Tre sedi nella storia della Sampdoria, Pinuccia Sardella e i ricordi blucerchiati: da via XX a Corte Lambruschini. Le parole a Il Secolo XIX.

VIA VENTI SETTEMBRE «Entrai nel 1975, come centralinista, in ufficio eravamo 3-4. Dopo i primi anni con Lolli Ghetti iniziò l’era di Paolo Mantovani. Il clima era famigliare, la sede era davvero casa. Si organizzavano cene. C’era lo studio del dottore Chiappuzzo che visitava i calciatori. Ogni sera passavano i giocatori con le famiglie. Lombardo e Cerezo erano delle macchiette, Mancini più riservato, Vialli estroverso. Ricordo quando Luca si presentò camminando in ginocchio ed entrò così nell’ufficio di Mantovani. Esilarante anche quando Mantovani e Borea fecero sentire la Boskov Dance a Vuja, ridevano come matti. Sul terrazzo presentavamo i campioni, con Francis si bloccò via XX. Come per la fila alle biglietterie per le gare di Coppa. Mantovani per farsi perdonare dei disagi, mandava fiori tutti nel palazzo».

ADDIO MANTOVANI«Un mese prima della sua scomparsa si presentò di sera, eravamo pochi. Mani in tasca, entrò nel suo ufficio, osservava, poi si soffermò sui trofei. “Presidente, ha bisogno?”. “No, grazie. Guardo”: Poi andò via lentamente per le scale. “Presidente la aspettiamo, quando viene?” Alzò la mano per salutarmi ma non rispose, aveva il magone».

PALAZZO DEL MELOGRANO«Bellissima, con gli affreschi, enorme, pure troppo. Lì i giocatori venivano ancora spesso, penso a Mihajlovic e signora ma i tempi stavano cambiando. Dagli stipendi consegnati a mano con gli assegni, si passò agli accrediti. C’era l’ufficio di Filippo Mantovani, che scovava talenti nel mondo. Enrico avrà fatto degli errori, ma per troppa fiducia, amava moltissimo la Samp. E negli ultimi tempi, ricordo le contestazioni».
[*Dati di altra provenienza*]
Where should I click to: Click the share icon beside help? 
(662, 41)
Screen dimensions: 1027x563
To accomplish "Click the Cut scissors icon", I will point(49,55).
CORTE LAMBRUSCHINI«Meno affascinante ma più moderna, funzionale, ricordo l’ufficio di Marotta, la sala trofei. Quando arrivava Cassano si riconosceva dal vocione ma mi voleva bene. Poi non dimenticherò mai il giorno dell’arrivo di Ferrero, fu scioccante, le facce incredule, uno stacco così netto per chi aveva vissuto l’era Mantovani. Poi nel 2016 sono andata in pensione».